What you should do
When the string "pixel" occurs in a line of the records, show that line.

Information given

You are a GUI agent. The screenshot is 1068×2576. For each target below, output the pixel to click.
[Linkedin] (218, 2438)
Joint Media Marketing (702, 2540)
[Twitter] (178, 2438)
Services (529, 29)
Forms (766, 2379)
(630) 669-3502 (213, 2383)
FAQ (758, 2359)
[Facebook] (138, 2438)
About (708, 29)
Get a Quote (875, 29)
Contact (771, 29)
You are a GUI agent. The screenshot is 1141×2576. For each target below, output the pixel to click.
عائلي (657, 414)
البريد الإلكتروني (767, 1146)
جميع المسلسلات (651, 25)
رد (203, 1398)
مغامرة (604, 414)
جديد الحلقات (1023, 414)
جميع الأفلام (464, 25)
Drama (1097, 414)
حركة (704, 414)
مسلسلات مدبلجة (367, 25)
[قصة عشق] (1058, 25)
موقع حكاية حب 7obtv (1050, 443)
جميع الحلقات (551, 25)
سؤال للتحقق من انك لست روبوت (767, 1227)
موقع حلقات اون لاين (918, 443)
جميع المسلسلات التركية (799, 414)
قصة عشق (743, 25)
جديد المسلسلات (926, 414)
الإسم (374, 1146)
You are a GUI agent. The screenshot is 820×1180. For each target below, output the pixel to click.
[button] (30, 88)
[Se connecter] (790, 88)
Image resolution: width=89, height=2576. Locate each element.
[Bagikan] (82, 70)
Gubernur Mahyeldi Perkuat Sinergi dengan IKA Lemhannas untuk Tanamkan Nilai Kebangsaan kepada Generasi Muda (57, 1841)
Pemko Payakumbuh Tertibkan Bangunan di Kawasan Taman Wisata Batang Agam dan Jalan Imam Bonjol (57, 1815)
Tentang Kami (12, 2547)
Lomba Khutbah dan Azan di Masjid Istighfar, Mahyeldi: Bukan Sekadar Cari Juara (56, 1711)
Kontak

Answer area
You are a GUI agent. The screenshot is 1068×2576. For each target below, output the pixel to click.
You are a GUI agent. The screenshot is 1141×2576. For each target below, output the pixel to click.
You are a GUI agent. The screenshot is 820×1180. For each target below, output the pixel to click.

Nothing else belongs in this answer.